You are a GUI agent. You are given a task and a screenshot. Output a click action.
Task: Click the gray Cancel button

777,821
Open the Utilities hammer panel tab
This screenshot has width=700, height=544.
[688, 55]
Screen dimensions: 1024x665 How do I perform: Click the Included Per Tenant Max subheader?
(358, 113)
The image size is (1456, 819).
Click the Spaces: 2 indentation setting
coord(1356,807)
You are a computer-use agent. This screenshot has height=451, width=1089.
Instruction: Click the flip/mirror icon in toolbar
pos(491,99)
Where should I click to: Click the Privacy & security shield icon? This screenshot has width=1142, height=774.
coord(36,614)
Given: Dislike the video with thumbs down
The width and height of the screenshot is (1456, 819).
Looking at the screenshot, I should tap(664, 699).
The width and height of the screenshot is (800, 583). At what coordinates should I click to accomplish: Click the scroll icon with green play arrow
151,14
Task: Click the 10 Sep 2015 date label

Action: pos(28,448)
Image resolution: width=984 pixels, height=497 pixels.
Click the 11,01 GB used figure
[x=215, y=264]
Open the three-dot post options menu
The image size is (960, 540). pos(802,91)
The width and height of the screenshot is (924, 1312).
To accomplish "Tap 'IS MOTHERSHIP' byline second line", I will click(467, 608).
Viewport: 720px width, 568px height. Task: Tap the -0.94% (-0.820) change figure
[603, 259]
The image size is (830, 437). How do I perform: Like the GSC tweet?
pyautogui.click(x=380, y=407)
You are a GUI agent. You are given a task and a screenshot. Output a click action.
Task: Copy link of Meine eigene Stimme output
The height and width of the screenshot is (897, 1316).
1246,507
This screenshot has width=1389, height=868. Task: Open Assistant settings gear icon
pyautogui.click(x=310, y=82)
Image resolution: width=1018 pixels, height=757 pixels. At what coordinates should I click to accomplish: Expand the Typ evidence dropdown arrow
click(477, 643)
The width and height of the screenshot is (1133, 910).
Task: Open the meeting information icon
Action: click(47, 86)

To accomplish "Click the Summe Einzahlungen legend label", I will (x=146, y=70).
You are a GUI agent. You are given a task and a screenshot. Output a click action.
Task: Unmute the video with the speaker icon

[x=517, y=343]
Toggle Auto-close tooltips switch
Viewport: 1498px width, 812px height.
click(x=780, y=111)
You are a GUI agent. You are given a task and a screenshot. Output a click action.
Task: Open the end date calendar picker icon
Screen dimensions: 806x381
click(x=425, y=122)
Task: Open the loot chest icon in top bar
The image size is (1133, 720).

» Exercise description
Reproduce the records above line for line, with no changes.

» Result of the task
You are a GUI agent. You are given a task and a screenshot. Output a click action.
Task: Click the gray Cancel button

777,821
Open the Utilities hammer panel tab
This screenshot has width=700, height=544.
[688, 55]
Screen dimensions: 1024x665 How do I perform: Click the Included Per Tenant Max subheader?
(358, 113)
The image size is (1456, 819).
Click the Spaces: 2 indentation setting
coord(1356,807)
You are a computer-use agent. This screenshot has height=451, width=1089.
Instruction: Click the flip/mirror icon in toolbar
pos(491,99)
Where should I click to: Click the Privacy & security shield icon? This screenshot has width=1142, height=774.
coord(36,614)
Given: Dislike the video with thumbs down
The width and height of the screenshot is (1456, 819).
Looking at the screenshot, I should tap(664, 699).
The width and height of the screenshot is (800, 583). At what coordinates should I click to accomplish: Click the scroll icon with green play arrow
151,14
Task: Click the 10 Sep 2015 date label

Action: pos(28,448)
Image resolution: width=984 pixels, height=497 pixels.
Click the 11,01 GB used figure
[x=215, y=264]
Open the three-dot post options menu
The image size is (960, 540). pos(802,91)
The width and height of the screenshot is (924, 1312).
To accomplish "Tap 'IS MOTHERSHIP' byline second line", I will click(467, 608).
Viewport: 720px width, 568px height. Task: Tap the -0.94% (-0.820) change figure
[603, 259]
The image size is (830, 437). How do I perform: Like the GSC tweet?
pyautogui.click(x=380, y=407)
You are a GUI agent. You are given a task and a screenshot. Output a click action.
Task: Copy link of Meine eigene Stimme output
The height and width of the screenshot is (897, 1316).
1246,507
This screenshot has width=1389, height=868. Task: Open Assistant settings gear icon
pyautogui.click(x=310, y=82)
Image resolution: width=1018 pixels, height=757 pixels. At what coordinates should I click to accomplish: Expand the Typ evidence dropdown arrow
click(477, 643)
The width and height of the screenshot is (1133, 910).
Task: Open the meeting information icon
Action: click(47, 86)

To accomplish "Click the Summe Einzahlungen legend label", I will (x=146, y=70).
You are a GUI agent. You are given a task and a screenshot. Output a click action.
Task: Unmute the video with the speaker icon

[x=517, y=343]
Toggle Auto-close tooltips switch
Viewport: 1498px width, 812px height.
click(x=780, y=111)
You are a GUI agent. You are given a task and a screenshot. Output a click action.
Task: Open the end date calendar picker icon
Screen dimensions: 806x381
click(x=425, y=122)
Task: Open the loot chest icon in top bar
The image size is (1133, 720).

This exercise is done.